Michael Johnson is a career professional with more than two decades of progressively responsible leadership and management experience in public service, university administration, organizational research and the classroom. He holds a bachelor’s degree in criminal justice from The Citadel and completed his master’s degree and doctoral work in higher education at George Mason University.
Prior to joining the University of Houston, he served in various administrative and leadership positions in Enrollment Management, Student Service and Advancement at Purdue University, George Mason University and Northern Virginia Community College.
In addition, Johnson served as an officer in the United States Marine Corps in various leadership and command positions from platoon to division level both in garrison and overseas.
Do you see any organizational similarities between the military and higher education? What would you say is the most significant difference?
Organizationally, what makes the military and higher education successful in their respective areas is leadership. It doesn’t matter which organization you are talking about, if they don’t have good leaders throughout, then nothing you do will make it successful. I have spent a majority of my life studying and practicing leadership, and I believe that Douglas MacArthur put it best when he said, “A true leader has the confidence to stand alone, the courage to make tough decisions, and the compassion to listen to the needs of others…”
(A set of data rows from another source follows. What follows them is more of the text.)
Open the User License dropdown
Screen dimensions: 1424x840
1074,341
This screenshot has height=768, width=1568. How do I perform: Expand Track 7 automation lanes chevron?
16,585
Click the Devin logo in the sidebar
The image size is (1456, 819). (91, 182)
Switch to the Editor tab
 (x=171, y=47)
Clearly, the military and higher education have completely different missions, so their organization and hierarchical structures are unique to their respective missions. However, leadership will always be the common denominator for their success.
Shared governance is the most significant difference between the two organizations. In higher education, it’s a unique and delicate balance between faculty and staff participating in the planning and decision-making processes, on the one hand, and administrative accountability on the other. Of course, the military doesn’t really have a shared governance mentality. Its leadership is hierarchical and paternalistic. There is a lack of open-ended collaboration and more reliance upon formal rather than informal authority. Once decisions are made, then discussions or collaboration ends, which seems to fly in the face of the openness and messiness required for creativity and innovation to flourish as it does in the higher education community.
How would you describe/define your position as Chief of Staff here?
As the University Chief of Staff, I am responsible for the overall planning and management of the Office of the President, and I provide high-level support and advice to the president and, when appropriate, represent her outside the University. I coordinate activities of the senior administrative staff, providing a link between the Vice Presidents and the President, and assist the President in developing and implementing strategy.
My role is to help manage the flow of information internally as well as externally, keeping projects on track, providing advice on a variety of things and generally working to bring issues to resolution and closure while making sure all external constituencies are kept in the loop.
What are your initial impressions of the University of Houston? And Houston in general?
The University of Houston is just an outstanding organization with a dynamic and passionate leader who sees the tremendous potential in everything she puts her hands on. I couldn’t have been more excited about the opportunity to come and work with President Khator and become a part of the University of Houston family.
The people here have just been so welcoming and inviting. I grew up in the South, so I’m certainly familiar with southern hospitality, but there is nothing like a big Texas welcome to make you feel great about coming here.